However, Gen. Kayani “rejected a U.S. request that the authorities take away the cellphone Lakhvi was using in jail, according to the memo to Secretary of State Hillary Clinton and the National Security Council.”

New Delhi-based Indian intelligence officials said they had evidence of Lakhvi still continuing to use a cellphone in the prison. In addition, Lashkar personnel stood outside the jail, screening visitors.

Indian officials who visited Pakistan earlier this year, Home Ministry sources said, were told the authorities there were confident that there was enough evidence to convict Lakhvi. Pakistani authorities have not, however, so far conducted forensic tests that would establish that he was one of several Lashkar commanders who guided the 26/11 attackers from a control room in Karachi, using voice-over-internet protocol connections.

Lashkar’s “uncle”

Born on December 30, 1960, Lakhvi — sometimes referred to by those he has trained as “uncle” — has long served as the Lashkar’s overall military chief and is a member of its powerful general council. He is alleged to have directed operations targeting the Indian forces in Jammu and Kashmir, and routed dozens of Lashkar operatives to Chechnya, Bosnia and Iraq.

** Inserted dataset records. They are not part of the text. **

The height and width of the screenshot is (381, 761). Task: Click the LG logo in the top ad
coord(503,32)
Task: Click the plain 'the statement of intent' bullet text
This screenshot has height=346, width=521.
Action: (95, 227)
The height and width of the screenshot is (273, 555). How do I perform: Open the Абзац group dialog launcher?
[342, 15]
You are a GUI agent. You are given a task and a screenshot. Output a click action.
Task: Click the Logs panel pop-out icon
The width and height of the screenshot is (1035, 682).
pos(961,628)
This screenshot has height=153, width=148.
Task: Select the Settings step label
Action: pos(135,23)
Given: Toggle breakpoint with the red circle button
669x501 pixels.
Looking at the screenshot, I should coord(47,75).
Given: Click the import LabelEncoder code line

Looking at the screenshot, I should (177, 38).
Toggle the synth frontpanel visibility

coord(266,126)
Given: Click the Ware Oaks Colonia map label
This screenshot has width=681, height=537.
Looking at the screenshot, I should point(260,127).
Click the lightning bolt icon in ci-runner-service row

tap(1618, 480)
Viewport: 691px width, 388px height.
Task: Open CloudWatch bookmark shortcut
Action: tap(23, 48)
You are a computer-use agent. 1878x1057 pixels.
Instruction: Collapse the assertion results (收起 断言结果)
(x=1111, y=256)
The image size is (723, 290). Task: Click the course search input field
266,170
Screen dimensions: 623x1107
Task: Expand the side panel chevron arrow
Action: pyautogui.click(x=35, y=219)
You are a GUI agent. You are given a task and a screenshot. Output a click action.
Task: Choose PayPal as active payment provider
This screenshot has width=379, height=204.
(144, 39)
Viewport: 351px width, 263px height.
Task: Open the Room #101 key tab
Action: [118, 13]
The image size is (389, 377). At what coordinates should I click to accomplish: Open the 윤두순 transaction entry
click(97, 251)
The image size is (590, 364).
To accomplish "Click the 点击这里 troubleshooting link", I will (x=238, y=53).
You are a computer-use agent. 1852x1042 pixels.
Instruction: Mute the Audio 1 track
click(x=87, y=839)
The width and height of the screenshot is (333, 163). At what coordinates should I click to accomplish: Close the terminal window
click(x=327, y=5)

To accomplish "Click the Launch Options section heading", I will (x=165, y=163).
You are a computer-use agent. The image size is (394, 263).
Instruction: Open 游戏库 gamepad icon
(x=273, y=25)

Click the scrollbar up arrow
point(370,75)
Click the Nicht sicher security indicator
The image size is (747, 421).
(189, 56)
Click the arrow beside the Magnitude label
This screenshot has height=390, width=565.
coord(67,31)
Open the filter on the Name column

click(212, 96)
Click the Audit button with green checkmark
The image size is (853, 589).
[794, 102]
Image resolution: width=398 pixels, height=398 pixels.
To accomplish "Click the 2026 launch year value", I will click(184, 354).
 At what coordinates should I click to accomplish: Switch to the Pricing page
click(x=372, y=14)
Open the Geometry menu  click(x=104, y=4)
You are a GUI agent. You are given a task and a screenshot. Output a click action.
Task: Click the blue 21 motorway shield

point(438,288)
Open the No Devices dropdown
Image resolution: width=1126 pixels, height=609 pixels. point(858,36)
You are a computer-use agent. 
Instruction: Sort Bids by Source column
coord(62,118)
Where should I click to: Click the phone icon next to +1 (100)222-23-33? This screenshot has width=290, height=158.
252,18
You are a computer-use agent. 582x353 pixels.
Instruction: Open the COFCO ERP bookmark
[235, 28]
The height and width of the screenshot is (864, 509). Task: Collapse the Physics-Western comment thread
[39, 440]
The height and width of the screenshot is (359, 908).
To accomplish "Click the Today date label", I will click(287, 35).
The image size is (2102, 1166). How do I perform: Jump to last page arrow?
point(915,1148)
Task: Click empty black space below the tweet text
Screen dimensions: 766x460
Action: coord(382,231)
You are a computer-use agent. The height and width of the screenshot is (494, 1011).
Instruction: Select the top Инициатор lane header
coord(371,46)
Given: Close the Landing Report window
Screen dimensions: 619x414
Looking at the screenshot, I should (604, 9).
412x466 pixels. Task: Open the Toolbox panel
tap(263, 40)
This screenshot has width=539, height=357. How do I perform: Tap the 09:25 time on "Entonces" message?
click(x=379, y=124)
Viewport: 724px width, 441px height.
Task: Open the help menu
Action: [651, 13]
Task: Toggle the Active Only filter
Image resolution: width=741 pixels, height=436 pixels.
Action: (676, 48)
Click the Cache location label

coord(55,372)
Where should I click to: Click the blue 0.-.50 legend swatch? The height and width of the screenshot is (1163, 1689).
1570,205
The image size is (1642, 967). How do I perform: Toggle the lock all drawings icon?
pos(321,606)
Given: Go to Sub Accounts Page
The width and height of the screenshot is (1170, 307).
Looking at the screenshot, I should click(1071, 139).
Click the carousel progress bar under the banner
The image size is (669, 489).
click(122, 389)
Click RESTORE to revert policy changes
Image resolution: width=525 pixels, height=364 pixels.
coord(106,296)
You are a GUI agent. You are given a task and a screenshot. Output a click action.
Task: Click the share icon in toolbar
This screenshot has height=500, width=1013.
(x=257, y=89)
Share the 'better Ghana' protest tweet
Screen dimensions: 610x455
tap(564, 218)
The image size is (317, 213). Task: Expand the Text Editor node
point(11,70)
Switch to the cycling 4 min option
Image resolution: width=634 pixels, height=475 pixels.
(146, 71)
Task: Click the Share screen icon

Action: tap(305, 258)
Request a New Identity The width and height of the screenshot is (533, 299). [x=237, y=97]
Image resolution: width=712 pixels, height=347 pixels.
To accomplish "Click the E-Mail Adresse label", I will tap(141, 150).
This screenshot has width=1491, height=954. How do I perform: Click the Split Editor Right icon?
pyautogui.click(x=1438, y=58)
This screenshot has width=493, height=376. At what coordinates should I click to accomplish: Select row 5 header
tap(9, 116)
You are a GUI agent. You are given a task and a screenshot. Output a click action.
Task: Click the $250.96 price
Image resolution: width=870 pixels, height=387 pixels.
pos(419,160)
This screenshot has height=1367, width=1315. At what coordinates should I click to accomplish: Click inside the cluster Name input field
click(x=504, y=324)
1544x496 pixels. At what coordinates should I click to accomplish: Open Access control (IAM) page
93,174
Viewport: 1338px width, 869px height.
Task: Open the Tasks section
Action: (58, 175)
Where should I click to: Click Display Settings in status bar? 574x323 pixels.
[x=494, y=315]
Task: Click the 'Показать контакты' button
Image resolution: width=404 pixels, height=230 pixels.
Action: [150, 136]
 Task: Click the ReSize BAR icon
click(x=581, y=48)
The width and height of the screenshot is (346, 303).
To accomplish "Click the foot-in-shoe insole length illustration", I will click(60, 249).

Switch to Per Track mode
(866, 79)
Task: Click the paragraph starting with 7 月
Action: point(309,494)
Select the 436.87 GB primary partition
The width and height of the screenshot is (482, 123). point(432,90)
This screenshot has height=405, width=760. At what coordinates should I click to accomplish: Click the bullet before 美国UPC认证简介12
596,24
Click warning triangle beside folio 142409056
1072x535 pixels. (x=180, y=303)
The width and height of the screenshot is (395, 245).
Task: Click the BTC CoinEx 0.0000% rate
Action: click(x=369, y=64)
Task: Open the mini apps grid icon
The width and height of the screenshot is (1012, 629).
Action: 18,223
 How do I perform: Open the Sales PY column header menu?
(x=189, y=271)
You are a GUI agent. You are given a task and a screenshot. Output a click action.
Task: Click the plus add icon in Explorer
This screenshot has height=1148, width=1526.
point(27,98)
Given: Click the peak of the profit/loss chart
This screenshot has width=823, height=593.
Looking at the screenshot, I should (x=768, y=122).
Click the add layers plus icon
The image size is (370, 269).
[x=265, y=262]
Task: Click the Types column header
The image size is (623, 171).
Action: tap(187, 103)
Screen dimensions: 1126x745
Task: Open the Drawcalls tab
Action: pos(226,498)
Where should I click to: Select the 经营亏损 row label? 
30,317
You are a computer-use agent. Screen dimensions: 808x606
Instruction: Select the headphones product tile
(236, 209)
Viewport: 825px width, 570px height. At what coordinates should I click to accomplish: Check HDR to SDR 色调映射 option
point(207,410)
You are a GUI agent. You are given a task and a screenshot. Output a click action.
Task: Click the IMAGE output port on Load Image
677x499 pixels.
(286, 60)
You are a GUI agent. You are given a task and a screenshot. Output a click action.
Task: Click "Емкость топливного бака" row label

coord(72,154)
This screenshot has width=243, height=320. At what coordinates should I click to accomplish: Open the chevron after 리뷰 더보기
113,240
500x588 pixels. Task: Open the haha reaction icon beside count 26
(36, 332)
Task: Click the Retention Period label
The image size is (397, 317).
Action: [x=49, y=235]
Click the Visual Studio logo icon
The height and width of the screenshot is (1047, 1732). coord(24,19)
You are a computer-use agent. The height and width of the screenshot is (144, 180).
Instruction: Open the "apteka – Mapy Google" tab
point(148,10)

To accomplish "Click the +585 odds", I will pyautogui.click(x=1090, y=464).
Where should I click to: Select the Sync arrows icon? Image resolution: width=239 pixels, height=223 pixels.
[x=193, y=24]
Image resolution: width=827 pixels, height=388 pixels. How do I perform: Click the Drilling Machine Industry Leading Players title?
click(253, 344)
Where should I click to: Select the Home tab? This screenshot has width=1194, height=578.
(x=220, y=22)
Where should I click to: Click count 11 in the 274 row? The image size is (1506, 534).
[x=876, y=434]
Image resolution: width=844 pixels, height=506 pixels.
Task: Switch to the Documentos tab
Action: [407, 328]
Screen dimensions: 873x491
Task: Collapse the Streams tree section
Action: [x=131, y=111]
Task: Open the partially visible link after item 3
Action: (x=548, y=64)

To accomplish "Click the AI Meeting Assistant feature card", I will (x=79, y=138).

In a speech at the Lashkar’s headquarters at Muridke in 1999, Lakhvi claimed credit for several suicide attacks in Kashmir and threatened to stage one in New Delhi “to teach India a lesson.”

Mir, Lakhvi’s one-time secretary, was responsible for recruiting western nationals to the Lashkar — the most famous among them being David Headley, Pakistani-American jihadist, who carried out the reconnaissance operation that guided the 26/11 assault team.